## [Study text]
Revolutionary research in radiotherapy


Institut Curie's research teams are pioneers in the development of revolutionary radiotherapy modalities.

reportage radiothérapie JMC 2023

Although much progress has been made in terms of imaging precision, ballistics and dosimetry, new dose delivery methods, with new biological effects on tissues, are paving the way for promising therapeutic solutions to target tumors that until now have been radio-resistant, and to considerably reduce long-term after-effects. Institut Curie’s teams are pioneers in the emergence of revolutionary radiotherapy solutions.

Institut Curie’s DNA is that of an osmosis between interdisciplinary research and clinical practice. Original and promising therapies are emerging from this rivalry. Recent research breakthroughs at Institut Curie in physics and radiobiology, but also in terms of image analysis combined with artificial intelligence, pose new challenges which are creating a buzz in the international community

Prof. Alain Puisieux, Director of the Institut Curie Research Center.

Mini-beams: a true paradigm shift

A new dose delivery system has been discovered by the “New Approaches in Radiotherapy” team headed by Yolanda Prezado, a physicist and CNRS research director. Indeed, her team - SIRIC accredited (Integrated cancer research site) - is a pioneer in research on proton mini-beam radiotherapy (pMBRT): a strategy that uses submillimetric proton beams and is proving very promising for treating radioresistant tumors with a poor prognosis, particularly in pediatrics.

Our goal is to exploit the fact that by changing the physical parameters of radiation, in other words the way in which we deliver the dose, we can change the biological effects and thus improve treatments

Explains Yolanda Prezado.

This new cancer therapy approach is based on strong spatial modulation of the dose with alternating high and low doses, contrary to the uniform dose distributions used in standard radiotherapy. Recent preclinical work by her team shows that this pMBRT technique activates separate radiobiological mechanisms and reduces side effects which limit the effectiveness of irradiation in treatment of brain tumors. This new technique provides hope for tumors with a poor prognosis, in particular gliomas and certain pediatric cancers. The results showed significant reduction of after-effects (in terms of cognitive ability, memory, anxiety), encouraging for the preparation of clinical trials. The research also revealed good activation of the immune system, which paves the way for effective combinations with immunotherapy, including cell therapy.

## [Dataset entries]
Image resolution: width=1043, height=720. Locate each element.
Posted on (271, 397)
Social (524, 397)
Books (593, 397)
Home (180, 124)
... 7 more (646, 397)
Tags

## [Your assignment]
Copy out the passage of the radiotherapy research text above, from "Although much progress" up to and including "revolutionary radiotherapy solutions.".

## [Response box]
Although much progress has been made in terms of imaging precision, ballistics and dosimetry, new dose delivery methods, with new biological effects on tissues, are paving the way for promising therapeutic solutions to target tumors that until now have been radio-resistant, and to considerably reduce long-term after-effects. Institut Curie’s teams are pioneers in the emergence of revolutionary radiotherapy solutions.